Julio Franco Retires

1983_julio_franco.jpgHe didn’t make it to 50.

Julio Franco has finally “hung ’em up”, announcing yesterday that he has retired from professional baseball.

“It was the hardest decision in my life,” Franco said in an interview published Saturday by Mexican sports daily Record. “I always said I would be the first one to know the exact moment. I think the numbers speak for themselves, the production speaks and this is the right moment.”

In addition to being the oldest man to pinch-run, the oldest man to hit a homerun, the oldest man to steal a base, the oldest man to hit into a double play, the oldest man to …. well, you get it …. Franco also finished his 30-year career with 4229 hits (MLB, minors, Japan, Mexico, etc., combined).

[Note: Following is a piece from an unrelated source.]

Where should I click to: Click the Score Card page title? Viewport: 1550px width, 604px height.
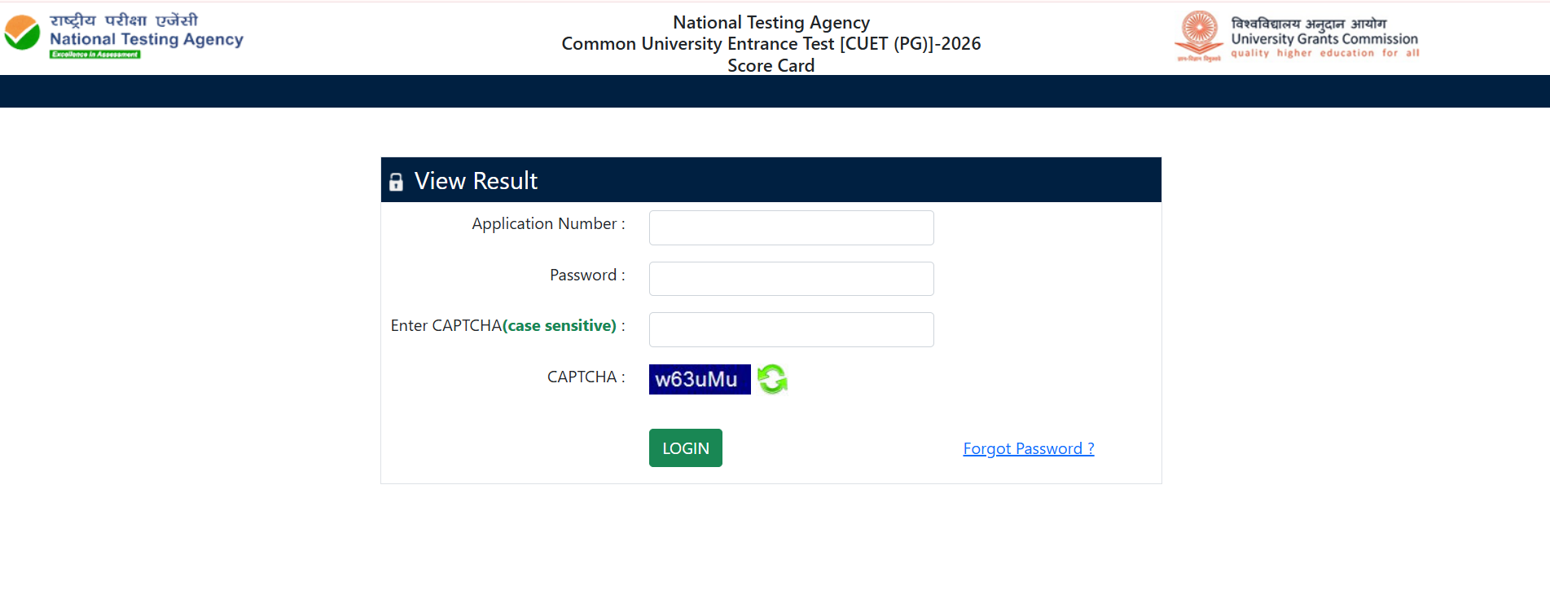pyautogui.click(x=771, y=65)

How long before the “Julio Franco as Mets manager” rumors start ?

Joe Janish began MetsToday in 2005 to provide the unique perspective of a high-level player and coach -- he earned NCAA D-1 All-American honors as a catcher and coached several players who went on to play pro ball. As a result his posts often include mechanical evaluations, scout-like analysis, and opinions that go beyond the numbers. Follow Joe's baseball tips on Twitter at @onbaseball and at the On Baseball Google Plus page.
  1. isuzudude May 5, 2008 at 11:11 am
    How much consideration will Franco get for the HOF?
  2. sincekindergarten May 5, 2008 at 4:53 pm
    As the oldest to do a bunch of things that Joe highlighted, and somewhat consistently, I think that he won’t be a first-timer, but maybe in his . . . third year of consideration.
  3. joe May 5, 2008 at 11:57 pm
    I’m not sure about Julio Franco in the HOF. His longevity is impressive, to be sure, but longevity alone is not enough to get in. Otherwise, Jesse Orosco would be considered — not to mention Minnie Minoso.

    His 2500+ hits are impressive, but Alan Trammell had nearly as many, was a better all-around player, and will likely never sniff Cooperstown.

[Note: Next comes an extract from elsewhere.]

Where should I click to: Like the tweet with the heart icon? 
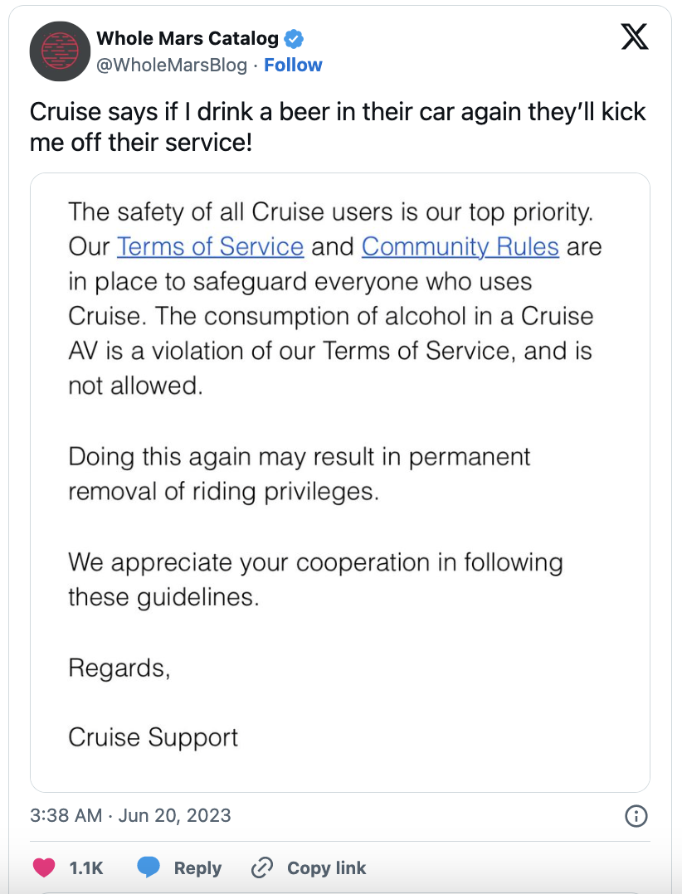point(42,867)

    The main knocks against Franco, in my opinion, are that the answers to these two questions are “no” : 1) did anyone ever consider him to be one of the top five players in the game? 2) did anyone ever say “this guy is a future hall of famer” ?

    My best guess is Julio Franco fits into that “not quite” category — one that includes guys like Trammell, Lou Whitaker, Dale Murphy, Jim Kaat, Tommy John, Don Mattingly, Albert Belle, Dick Allen, Joe Torre (the player), Rusty Staub, and dozens of others.

    Seriously — would you vote for Julio Franco before Mattingly or Staub? Before Jim Rice?

  4. isuzudude May 6, 2008 at 8:38 am
    Good points, Joe…and I think you’re right. Julio likely won’t be HOF bound.